Assuming you’ve performed the Risk Assessment correctly, you will already have the majority of the PCI assessment pre-requisites in place, or at least mostly in place. Now it’s time to get them optimised, and formalised.
The 5 pre-requisites are:
Management Buy-In – If you have not already got this, go back and get it, or if you ARE the management, start taking this more seriously. There is nothing more futile than trying to achieve compliance when it’s clear that management couldn’t care less. Even the appearance of caring is enough to galvanise all levels of an organisation to get the job done, thereby saving enormous amounts of resource and capital costs. The Risk Assessment should have all the ammunition you need to show senior leadership the benefits of an optimised security posture as it puts the loss of data asset Confidentiality, Integrity, and Availability (CIA) into terms they can understand; money.
See Top 10 Roadblocks to PCI Compliance and How Information Security & Governance Enable Innovation for a little context on management buy-in and CIA respectively.

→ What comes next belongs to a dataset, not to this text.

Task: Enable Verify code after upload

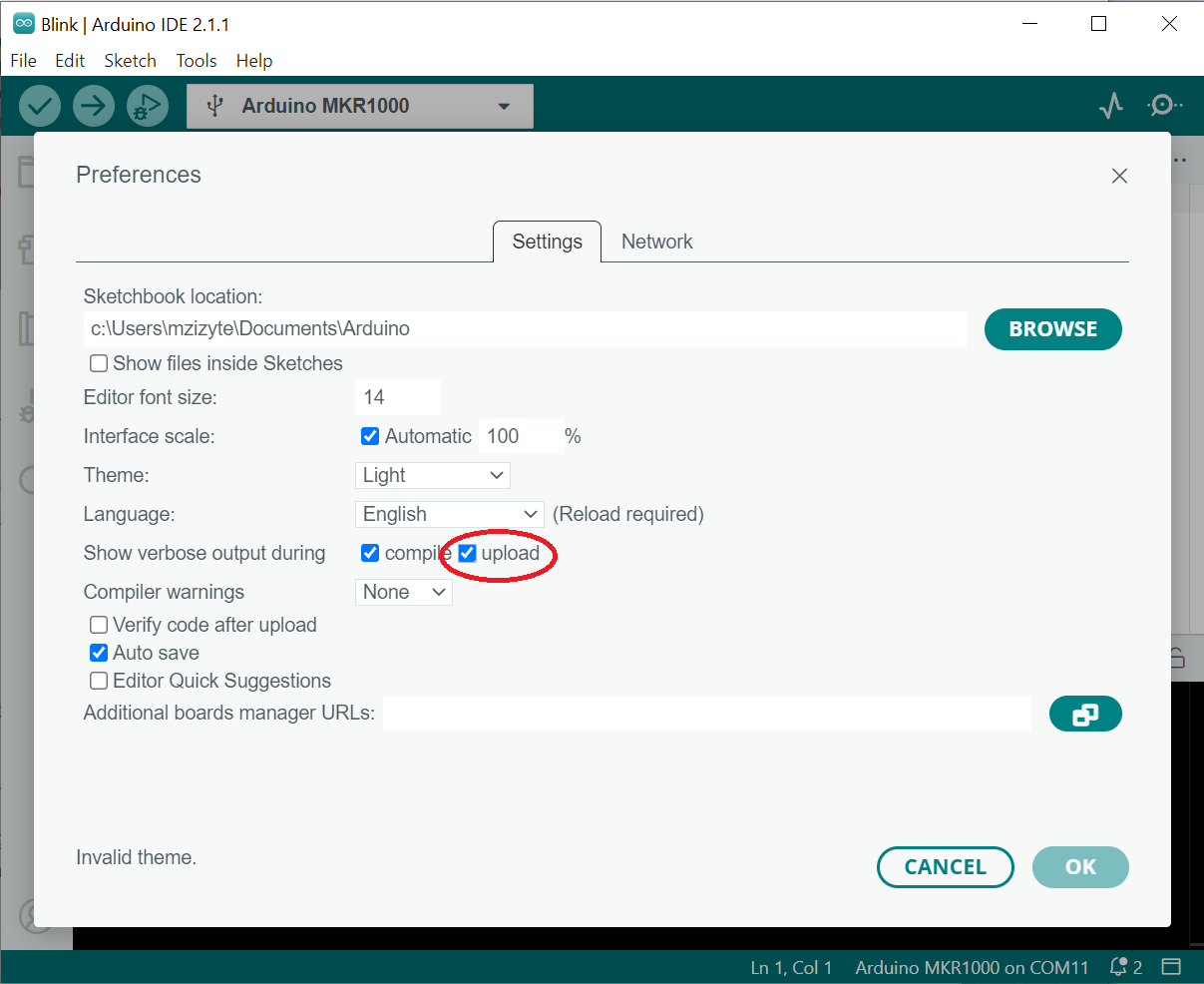Action: [x=99, y=625]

Asset Inventory / Register / Database – Does not matter what you call it, it’s a list of all of your assets with enough data points to make the list relevant. For some reason the DSS did not make this a requirement until v3.0, but I cannot even begin to fathom how anyone ever achieved compliance without one. EVERYTHING you do in security has asset management at its core, and there is no appropriate security without asset management done well. The register will include all physical devices and applications (CoTS, custom and DB) but should also include overarching business processes and even people’s special knowledge or necessary skill-sets.

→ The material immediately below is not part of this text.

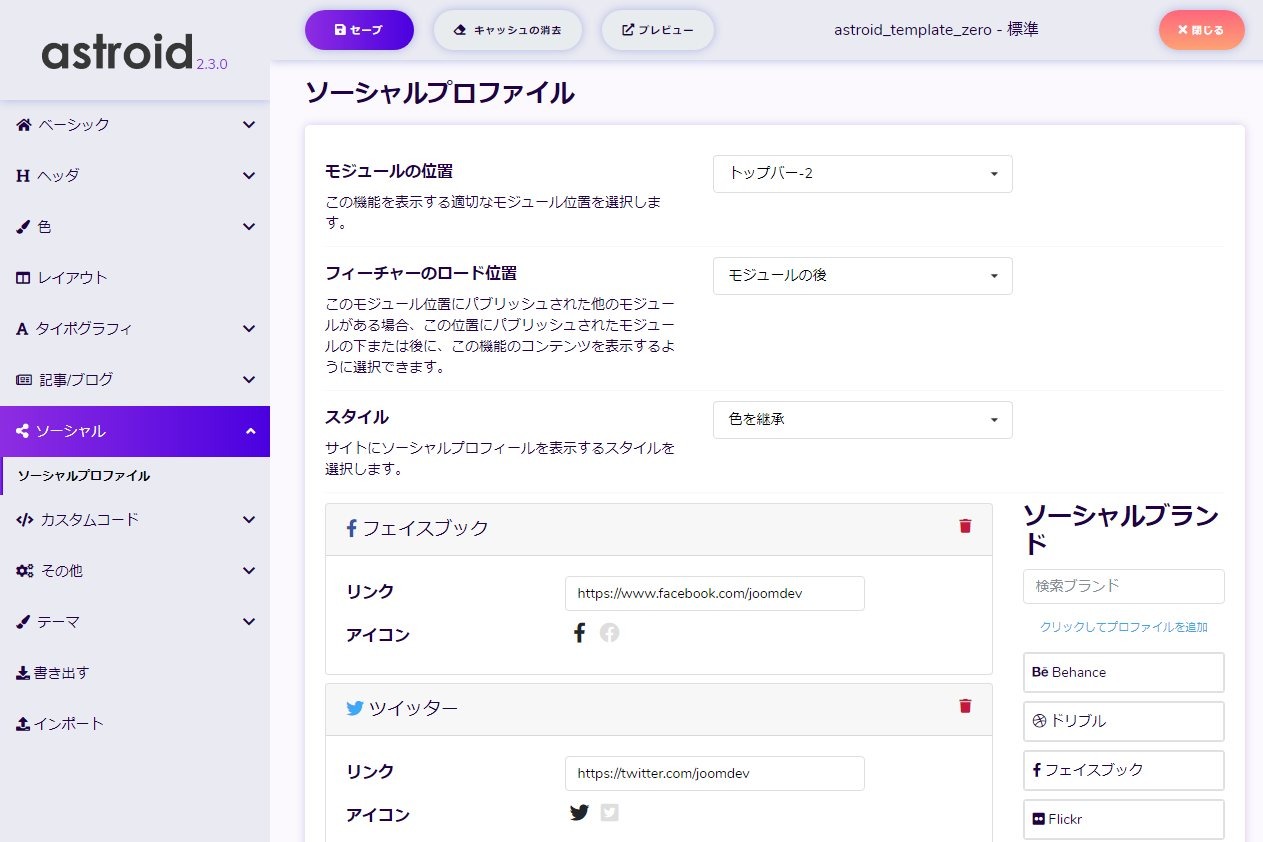Click the セーブ save button
1263x842 pixels.
click(359, 30)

At a minimum, the asset register should record the following; Unique ID #, Friendly Name, Hostname, IP Address, Function, Make, Model, Location, Owner. Of course, you should go MUCH further than this and add things like compliance relevance(s), system dependencies, running service baselines and so on.
Network Diagram – There are a thousand ways to do this, but really only one way to do it well. You start with your asset register, some network scans, and Visio (or equivalent). As long as all of your assets are represented (does not have to be individually), and every sub-net / VLAN reflected, the rest is just in the detail. Complex is not sustainable, so if your diagrams are monstrous or very difficult to subdivide, then there is a good chance your infrastructure should be reviewed. However:
- Layer 1 – IP, VLAN, ethernet port addresses and so on. Network admins use this for troubleshooting and it must be sustained at this level. QSA will use this for rule set reviews.
- Layer 2 – All detail is taken away leaving only the ‘Friendly Names’ from the asset register.
- Layer 3 – Business process flows (as many as it takes)
Data Flow Diagram + Detailed Narrative – You cannot have effective change control or business transformation processes unless you can determine change impact on all system dependencies. These flows are an asset in and of themselves and should be treated accordingly (i.e. with ownership, and regular reviews for accuracy). Something as simple as numbered arrows from systems-to-system will suffice. For PCI, these data flow diagrams must be identical in format to the network diagram, hens the layering in Visio.
The data flow narratives are a ‘painfully detailed’ explanation of what happens to the data at every touchpoint. For PCI this will include storage (location / time), storage of what (data elements), truncation, encryption (type and strength) and so on. This is not a summary, this is everything.
Key Stakeholder Matrix – I have performed 2 month consulting gigs at large organisations where the first 6 weeks was spent finding the right people to talk to. Job knowledge and responsibilities are just as much an asset as the systems they maintain. Incident response and disaster recovery are not possible without application of the right knowledge, to the right place, at the right time, so knowing who knows what SHOULD be mandatory.
Eventually I will provide some samples, but for now, these descriptions should make sense. If not, ask your QSA / consultant, and if THEY don’t know, you should replace them.
These 5 things are not PCI requirements, these are SECURITY requirements. Done properly, everything you need for PCI falls out the back-end.